__MATERIAL FOR THIS TASK__:
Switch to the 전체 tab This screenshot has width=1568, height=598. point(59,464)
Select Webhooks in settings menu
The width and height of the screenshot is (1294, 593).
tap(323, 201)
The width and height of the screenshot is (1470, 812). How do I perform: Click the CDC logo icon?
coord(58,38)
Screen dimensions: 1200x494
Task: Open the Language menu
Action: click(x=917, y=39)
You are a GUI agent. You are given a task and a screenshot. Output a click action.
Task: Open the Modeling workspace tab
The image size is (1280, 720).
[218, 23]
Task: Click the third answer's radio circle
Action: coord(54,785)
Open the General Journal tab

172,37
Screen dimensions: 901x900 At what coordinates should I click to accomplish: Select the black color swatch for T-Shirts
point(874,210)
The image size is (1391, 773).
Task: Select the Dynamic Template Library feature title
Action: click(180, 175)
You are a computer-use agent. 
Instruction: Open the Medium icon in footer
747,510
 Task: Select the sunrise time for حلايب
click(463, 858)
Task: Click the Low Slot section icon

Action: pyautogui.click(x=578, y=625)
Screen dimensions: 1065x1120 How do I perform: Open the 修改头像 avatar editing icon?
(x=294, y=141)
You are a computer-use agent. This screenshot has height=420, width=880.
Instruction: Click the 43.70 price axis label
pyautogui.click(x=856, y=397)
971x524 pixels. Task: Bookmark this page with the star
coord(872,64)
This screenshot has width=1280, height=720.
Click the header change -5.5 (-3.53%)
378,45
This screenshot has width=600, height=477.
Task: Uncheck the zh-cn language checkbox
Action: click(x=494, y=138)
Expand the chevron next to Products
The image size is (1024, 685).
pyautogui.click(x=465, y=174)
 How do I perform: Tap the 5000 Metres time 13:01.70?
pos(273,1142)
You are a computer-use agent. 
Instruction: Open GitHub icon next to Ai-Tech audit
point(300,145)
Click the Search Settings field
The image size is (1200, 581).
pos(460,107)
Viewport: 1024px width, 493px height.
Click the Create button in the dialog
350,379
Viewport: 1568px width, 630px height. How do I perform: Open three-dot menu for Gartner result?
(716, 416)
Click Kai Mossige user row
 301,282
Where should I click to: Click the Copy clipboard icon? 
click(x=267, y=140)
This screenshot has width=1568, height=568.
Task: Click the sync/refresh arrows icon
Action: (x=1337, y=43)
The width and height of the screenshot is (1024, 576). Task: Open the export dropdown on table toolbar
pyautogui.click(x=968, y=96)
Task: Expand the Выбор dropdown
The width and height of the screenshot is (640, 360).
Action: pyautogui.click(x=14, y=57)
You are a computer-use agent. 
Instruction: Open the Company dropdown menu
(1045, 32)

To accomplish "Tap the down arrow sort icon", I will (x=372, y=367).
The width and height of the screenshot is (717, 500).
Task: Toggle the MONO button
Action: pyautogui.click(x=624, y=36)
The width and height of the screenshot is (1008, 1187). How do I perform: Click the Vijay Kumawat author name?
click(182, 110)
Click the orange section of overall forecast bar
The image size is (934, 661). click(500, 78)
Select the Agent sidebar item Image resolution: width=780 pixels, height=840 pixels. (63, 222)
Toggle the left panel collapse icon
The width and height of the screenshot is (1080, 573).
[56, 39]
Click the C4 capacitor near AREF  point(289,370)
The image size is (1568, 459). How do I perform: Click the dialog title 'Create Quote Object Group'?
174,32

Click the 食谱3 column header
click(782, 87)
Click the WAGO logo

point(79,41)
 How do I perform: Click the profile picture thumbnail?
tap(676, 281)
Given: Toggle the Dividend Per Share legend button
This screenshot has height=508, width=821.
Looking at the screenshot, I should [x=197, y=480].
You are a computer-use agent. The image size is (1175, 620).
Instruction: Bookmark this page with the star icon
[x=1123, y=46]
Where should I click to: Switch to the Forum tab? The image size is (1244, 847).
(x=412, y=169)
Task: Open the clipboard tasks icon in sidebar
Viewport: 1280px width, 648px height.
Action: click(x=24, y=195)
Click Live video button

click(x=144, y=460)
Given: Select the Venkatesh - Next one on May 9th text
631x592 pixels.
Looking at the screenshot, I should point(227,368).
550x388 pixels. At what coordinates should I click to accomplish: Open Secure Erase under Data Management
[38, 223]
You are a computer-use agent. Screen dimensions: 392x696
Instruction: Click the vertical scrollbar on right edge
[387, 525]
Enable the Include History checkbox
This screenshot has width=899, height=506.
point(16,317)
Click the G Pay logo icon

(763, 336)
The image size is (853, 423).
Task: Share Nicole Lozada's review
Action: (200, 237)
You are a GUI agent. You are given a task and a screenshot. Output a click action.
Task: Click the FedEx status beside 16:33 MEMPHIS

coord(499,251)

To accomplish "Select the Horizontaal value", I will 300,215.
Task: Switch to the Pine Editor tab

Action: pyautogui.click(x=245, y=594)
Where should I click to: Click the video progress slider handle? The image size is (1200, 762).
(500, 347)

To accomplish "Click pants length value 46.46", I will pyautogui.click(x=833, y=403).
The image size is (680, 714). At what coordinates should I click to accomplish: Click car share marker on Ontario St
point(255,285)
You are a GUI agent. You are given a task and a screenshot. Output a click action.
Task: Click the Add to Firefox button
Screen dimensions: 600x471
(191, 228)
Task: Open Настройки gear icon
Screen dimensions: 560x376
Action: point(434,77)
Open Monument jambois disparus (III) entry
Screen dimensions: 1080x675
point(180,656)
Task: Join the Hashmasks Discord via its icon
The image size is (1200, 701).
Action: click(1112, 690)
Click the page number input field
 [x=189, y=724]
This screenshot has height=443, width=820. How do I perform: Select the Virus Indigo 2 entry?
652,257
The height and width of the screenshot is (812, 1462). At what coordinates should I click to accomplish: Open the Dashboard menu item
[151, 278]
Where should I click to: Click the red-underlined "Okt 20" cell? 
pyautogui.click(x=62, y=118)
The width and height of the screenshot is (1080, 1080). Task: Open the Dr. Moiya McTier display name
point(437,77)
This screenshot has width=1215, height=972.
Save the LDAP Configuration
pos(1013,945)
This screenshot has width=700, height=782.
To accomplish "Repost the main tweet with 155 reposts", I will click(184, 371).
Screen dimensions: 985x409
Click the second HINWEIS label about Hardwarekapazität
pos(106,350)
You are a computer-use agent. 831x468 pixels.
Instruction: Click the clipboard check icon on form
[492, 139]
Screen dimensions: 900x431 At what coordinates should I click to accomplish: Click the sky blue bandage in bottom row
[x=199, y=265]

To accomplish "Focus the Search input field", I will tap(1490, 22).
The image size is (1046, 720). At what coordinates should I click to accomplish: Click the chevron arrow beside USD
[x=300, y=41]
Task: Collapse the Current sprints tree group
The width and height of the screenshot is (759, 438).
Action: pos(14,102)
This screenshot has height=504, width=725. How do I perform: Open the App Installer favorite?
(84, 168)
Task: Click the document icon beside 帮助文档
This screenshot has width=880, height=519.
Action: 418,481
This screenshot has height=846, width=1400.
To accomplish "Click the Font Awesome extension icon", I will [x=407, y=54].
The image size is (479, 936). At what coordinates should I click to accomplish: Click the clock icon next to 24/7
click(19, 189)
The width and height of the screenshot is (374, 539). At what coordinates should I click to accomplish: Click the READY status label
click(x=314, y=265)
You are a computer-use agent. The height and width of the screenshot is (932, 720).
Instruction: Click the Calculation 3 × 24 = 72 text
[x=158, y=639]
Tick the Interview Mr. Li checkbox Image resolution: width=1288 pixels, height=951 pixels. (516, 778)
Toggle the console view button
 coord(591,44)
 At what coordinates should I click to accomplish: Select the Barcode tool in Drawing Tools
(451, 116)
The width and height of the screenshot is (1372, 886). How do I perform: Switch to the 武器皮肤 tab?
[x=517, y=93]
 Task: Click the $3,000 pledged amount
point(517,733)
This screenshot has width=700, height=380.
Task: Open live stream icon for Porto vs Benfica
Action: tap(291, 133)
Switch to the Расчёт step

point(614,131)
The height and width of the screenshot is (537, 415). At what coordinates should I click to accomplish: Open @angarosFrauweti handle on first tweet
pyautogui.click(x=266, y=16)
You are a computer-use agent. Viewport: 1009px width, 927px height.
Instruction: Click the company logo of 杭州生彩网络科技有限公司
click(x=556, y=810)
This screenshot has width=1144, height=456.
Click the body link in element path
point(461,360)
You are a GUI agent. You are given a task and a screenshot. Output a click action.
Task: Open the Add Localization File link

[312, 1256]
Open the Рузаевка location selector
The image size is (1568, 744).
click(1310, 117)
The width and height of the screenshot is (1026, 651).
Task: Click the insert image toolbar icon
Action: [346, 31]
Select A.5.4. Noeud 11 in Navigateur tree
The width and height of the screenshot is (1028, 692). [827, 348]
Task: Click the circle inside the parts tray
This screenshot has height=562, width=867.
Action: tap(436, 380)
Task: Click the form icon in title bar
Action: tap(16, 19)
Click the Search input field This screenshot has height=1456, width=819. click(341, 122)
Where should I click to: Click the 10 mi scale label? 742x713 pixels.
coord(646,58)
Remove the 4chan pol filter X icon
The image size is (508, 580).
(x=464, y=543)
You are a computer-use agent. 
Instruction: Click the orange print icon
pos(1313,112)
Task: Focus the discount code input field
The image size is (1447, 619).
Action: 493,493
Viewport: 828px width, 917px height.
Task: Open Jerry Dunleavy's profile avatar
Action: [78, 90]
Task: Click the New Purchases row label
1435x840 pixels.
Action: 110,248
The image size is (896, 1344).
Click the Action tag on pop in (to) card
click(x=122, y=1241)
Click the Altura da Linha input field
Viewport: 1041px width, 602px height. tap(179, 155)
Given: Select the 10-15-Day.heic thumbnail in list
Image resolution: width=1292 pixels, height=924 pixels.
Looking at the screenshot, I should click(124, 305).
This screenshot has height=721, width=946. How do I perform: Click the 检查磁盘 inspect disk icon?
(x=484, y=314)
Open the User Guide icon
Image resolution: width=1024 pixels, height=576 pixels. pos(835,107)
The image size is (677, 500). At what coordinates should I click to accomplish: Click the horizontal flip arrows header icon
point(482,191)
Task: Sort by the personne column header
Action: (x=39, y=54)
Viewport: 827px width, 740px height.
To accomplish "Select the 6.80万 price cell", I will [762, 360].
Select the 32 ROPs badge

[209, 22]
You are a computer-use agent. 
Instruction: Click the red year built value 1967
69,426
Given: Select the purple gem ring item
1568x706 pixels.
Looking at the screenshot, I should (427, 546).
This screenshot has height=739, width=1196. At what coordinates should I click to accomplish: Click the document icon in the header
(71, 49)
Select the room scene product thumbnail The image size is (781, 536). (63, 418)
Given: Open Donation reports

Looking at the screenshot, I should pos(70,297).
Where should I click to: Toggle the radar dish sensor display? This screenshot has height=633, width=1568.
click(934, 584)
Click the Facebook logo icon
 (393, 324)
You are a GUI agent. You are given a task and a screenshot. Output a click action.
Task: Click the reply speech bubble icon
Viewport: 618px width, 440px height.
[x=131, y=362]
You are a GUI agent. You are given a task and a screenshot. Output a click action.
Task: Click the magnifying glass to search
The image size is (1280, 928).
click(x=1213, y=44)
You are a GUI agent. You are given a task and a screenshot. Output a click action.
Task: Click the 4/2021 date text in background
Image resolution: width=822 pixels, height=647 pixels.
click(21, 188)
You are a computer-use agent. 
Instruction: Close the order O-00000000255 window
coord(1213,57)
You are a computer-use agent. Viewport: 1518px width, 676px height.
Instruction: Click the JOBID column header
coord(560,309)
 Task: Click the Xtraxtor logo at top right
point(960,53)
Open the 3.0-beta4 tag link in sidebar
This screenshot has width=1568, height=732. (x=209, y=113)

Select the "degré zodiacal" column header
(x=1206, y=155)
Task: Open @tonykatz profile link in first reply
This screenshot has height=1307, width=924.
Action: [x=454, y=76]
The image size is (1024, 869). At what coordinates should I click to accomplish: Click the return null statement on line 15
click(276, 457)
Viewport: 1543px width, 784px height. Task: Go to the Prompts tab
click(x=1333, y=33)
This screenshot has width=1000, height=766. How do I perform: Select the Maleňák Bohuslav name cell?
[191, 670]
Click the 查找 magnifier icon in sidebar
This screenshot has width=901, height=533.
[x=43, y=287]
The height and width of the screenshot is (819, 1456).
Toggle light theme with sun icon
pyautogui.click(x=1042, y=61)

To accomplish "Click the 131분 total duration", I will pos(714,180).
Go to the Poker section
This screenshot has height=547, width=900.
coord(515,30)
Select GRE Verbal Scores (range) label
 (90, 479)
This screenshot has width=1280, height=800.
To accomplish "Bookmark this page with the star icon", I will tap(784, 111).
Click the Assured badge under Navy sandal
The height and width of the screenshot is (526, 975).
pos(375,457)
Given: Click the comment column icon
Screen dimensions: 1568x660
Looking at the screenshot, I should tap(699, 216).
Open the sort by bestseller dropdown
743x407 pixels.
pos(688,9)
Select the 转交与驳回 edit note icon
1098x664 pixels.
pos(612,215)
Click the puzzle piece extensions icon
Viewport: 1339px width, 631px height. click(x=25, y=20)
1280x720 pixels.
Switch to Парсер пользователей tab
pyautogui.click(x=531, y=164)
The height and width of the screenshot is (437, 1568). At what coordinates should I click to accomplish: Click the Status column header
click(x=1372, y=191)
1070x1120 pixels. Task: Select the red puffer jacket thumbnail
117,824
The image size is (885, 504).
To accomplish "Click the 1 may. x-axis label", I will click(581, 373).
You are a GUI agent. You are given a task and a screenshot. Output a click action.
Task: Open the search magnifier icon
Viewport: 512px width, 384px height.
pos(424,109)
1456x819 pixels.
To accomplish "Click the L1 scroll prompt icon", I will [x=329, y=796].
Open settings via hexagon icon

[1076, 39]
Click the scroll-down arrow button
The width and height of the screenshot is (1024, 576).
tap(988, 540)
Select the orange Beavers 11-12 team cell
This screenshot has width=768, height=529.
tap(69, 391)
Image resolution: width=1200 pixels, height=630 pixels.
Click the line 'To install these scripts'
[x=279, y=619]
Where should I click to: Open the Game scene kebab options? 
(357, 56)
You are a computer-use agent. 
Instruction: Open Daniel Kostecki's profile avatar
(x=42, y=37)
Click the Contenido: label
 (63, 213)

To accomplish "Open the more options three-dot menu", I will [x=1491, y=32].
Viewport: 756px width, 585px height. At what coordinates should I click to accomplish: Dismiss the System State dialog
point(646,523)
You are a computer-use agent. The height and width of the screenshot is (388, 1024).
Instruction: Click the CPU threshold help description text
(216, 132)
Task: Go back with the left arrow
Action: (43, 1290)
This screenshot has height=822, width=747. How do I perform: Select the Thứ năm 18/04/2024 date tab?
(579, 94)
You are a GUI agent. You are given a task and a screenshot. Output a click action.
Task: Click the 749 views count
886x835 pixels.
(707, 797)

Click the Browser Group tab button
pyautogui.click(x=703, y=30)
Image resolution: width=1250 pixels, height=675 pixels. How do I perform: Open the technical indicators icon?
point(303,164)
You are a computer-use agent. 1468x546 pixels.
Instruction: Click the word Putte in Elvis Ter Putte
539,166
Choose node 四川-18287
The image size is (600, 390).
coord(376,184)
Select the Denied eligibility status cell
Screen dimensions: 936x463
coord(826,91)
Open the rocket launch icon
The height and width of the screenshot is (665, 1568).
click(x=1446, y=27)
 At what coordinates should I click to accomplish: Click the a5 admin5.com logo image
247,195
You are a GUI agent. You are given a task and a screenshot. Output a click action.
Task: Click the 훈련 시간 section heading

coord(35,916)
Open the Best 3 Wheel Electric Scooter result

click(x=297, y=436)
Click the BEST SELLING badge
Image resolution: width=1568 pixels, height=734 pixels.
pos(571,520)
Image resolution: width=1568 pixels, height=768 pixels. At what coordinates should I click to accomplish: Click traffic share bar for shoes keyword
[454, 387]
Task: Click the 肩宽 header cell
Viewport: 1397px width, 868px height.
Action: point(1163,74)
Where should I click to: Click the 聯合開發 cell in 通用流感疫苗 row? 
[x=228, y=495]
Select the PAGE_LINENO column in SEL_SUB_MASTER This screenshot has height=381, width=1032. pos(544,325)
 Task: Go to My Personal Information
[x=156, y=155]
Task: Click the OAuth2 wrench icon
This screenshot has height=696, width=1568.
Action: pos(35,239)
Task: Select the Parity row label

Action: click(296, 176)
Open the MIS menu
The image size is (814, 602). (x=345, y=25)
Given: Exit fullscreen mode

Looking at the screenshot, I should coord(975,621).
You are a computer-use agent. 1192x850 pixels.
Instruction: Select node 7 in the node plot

__PROBLEM DETAILS__: Scan the lines above for "This screenshot has width=1280, height=800." and for "Select the 转交与驳回 edit note icon". Repeat exactly the line holding each of them and every line in between.

__SOLUTION FOR THIS PROBLEM__:
This screenshot has width=1280, height=800.
To accomplish "Bookmark this page with the star icon", I will tap(784, 111).
Click the Assured badge under Navy sandal
The height and width of the screenshot is (526, 975).
pos(375,457)
Given: Click the comment column icon
Screen dimensions: 1568x660
Looking at the screenshot, I should tap(699, 216).
Open the sort by bestseller dropdown
743x407 pixels.
pos(688,9)
Select the 转交与驳回 edit note icon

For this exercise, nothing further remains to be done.